We might try leaving kids alone and not forcing our fantasies on them. Those fantasies have led us to the state we're in today. Financial meltdown, war, world wide suffering and the destruction of natural foods, clean water and so on. Why do full grown humans insist children pay attention so they might become part of this dysfunctional societal idea? We might learn from children, they might be telling us - it's not worth their attention. We are the ones who need to pay attention - attention to the reality of our situation. Leave children alone and in their natural environment and they'll be just fine. But, first we'll need to restore a natural environment.

Benaiah Marshall
Benaiah Marshall

John- Explain to me on how you have become the leader in the diagnosis of an ADHD sufferer? Your argument is that of a biased and uninformed casual naysayer. You say that you are a formal principal and therefore, you have had access to the first hand nature of children struggling with ADHD. For you to make a blanket statement saying that it is not a disorder, just goes to show everyone what is wrong with our you and our educators. I assume that you are of the thought that if a child is not "paying attention" that a sharp word and or discipline would be the best course of action in order to "bring their attention" back.

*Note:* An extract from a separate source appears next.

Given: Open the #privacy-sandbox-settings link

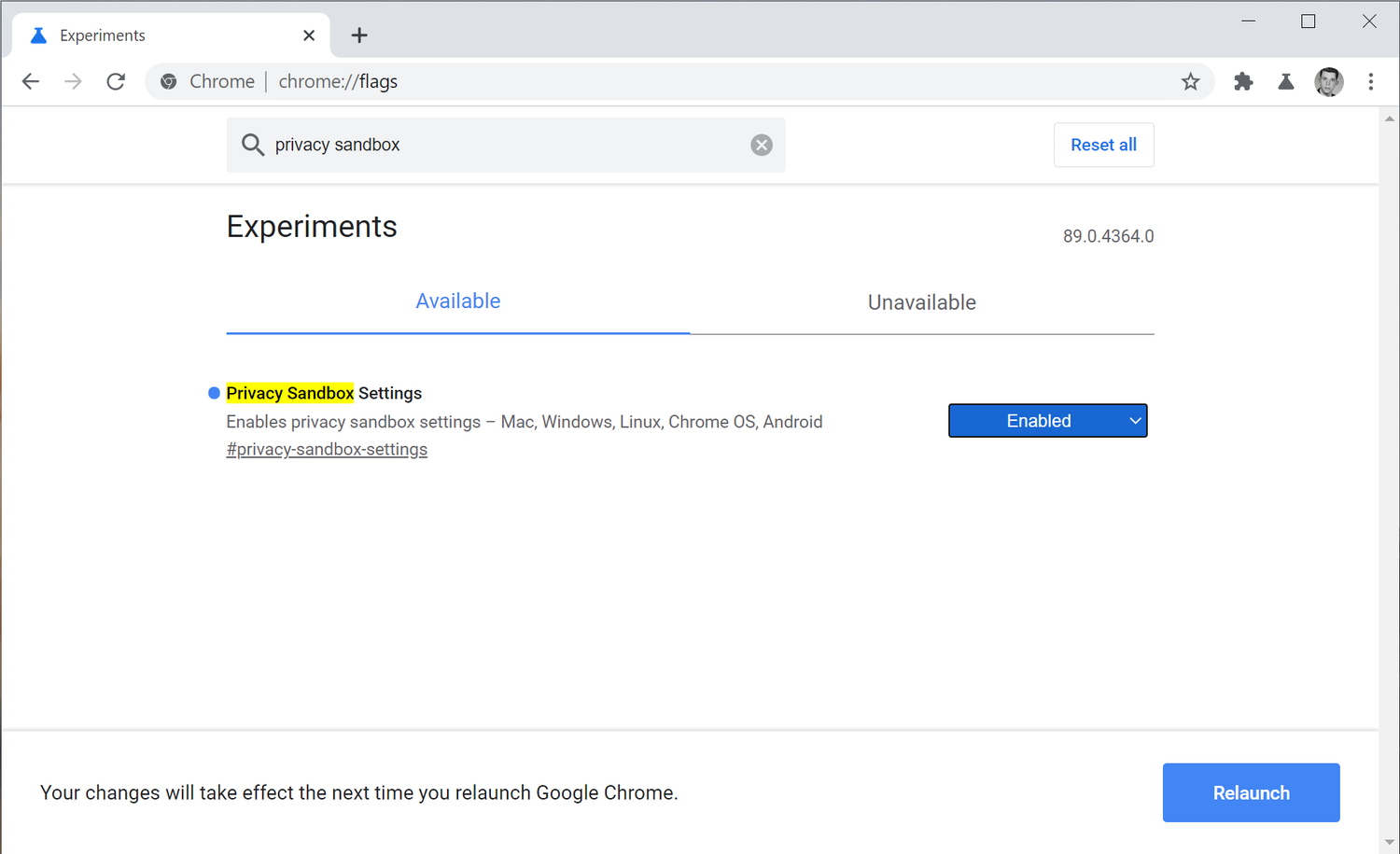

You're wrong sir. You say that attention is a "learned skill". That statement reaks more of personal opinion then a cold hard fact. I challenge you to try to explain your hypothosis to a person who can not control their impulsive mind wanderings. Try to explain that to a child that can't control the amount of daydreaming that they do. Try to explain that to the child, on a strict sugar diet regimen, who cannot control their ability to sit still. It is not so much that we CAN'T pay attention, it is that when we are paying attention, our attention my be diverted to something else that grabs it. I am extremely excited that you have put your nonsensical ramblings and inaccuracies into print to show America first hand, how uneducated an educator in our schools systems can actually be. Before you judge our children, please try to learn how to understand and care about them.

john glennon
john glennon

Labeling ADHD a 'disorder' is tragic and is probably no more a disorder than being left or right handed. We are all born with certain traits, characteristics, and other genetic endowments. How those are expressed is closely related to our environment (see epigenetic theory). We have forgotten, as a society, that attention is a learned skill. Because of our genetic endowment, the ability to attend varies with each individual; some individuals have greater capacity than others, but everyone can learn to improve attention. Everyone. If attention difficulties vastly affect one's life, perhaps it should be labeled a disorder, but that would mean that very few people would be diagnosed. That of course would prevent the pharmaceutical companies from selling vast amounts of ADHD medication -- more in the US than any other nation on the planet. As a former elementary school principal, I am quite aware that attention difficulties are just the tip of the iceberg. ADHD children can't filter out distractions, finish tasks on-time, use their memory optimally, etc. A pill doesn't teach these skills, but as an educator, I can. I found and used Play Attention (www.playattention.com) and ADHD Nanny (www.adhdnanny.com). We've been very successful with these approaches. Happy parents, better grades, and better students. It's just important to know that medicine teaches nothing. Parents and teachers must actively participate to help change a child's life.